February 21, 2008
Behavior, Mental Health
Question from United Kingdom:
I work in a child and adolescent mental health service. I have just started to see a child who has had lifelong type 1 diabetes. He has been referred because of behavioural problems such as aggression towards people and things. I have read that there is an association between glucose levels and this sort of behaviour in children. Is there anything I can ask which will give an idea about how much the diabetes is influencing the behaviour? Obviously, I don’t think it is all down to the diabetes.

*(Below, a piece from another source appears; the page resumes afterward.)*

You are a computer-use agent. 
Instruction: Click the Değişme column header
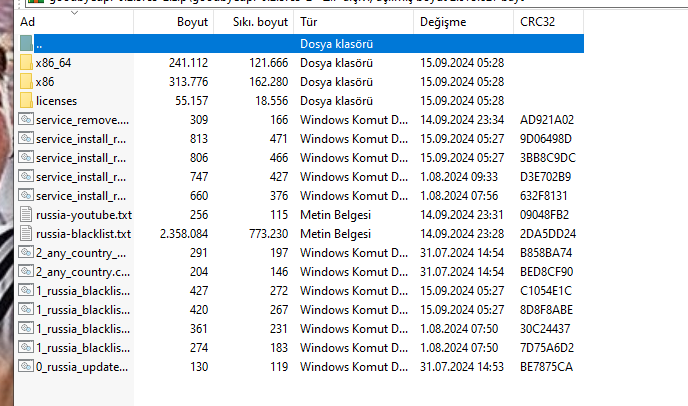(442, 21)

In general, children who have blood sugar values that are higher than their target range, may feel yucky. When they do not feel well, they are probably more irritable, but they are in control of their mood and their behavior.
Children who have blood sugar values that are lower than their target range may experience a wide variety of symptoms, including slowed reaction time, decreased frustration tolerance, decreased concentration, attention and memory, and increased misbehavior/belligerence. These behaviors/symptoms are not in the child’s control, as they are neurologically driven as a result of the lack of glucose in their brain. The treatment is to bring up their blood sugars; figure out ways, with the child and parents, to prevent lows in the future; and discuss the behaviors observed during the time of the low. However, we do not hold children accountable for their behaviors when their blood sugars are low.
For your patient, you might want to review this person’s blood sugar logs to see if there’s a relationship between lows and misbehavior.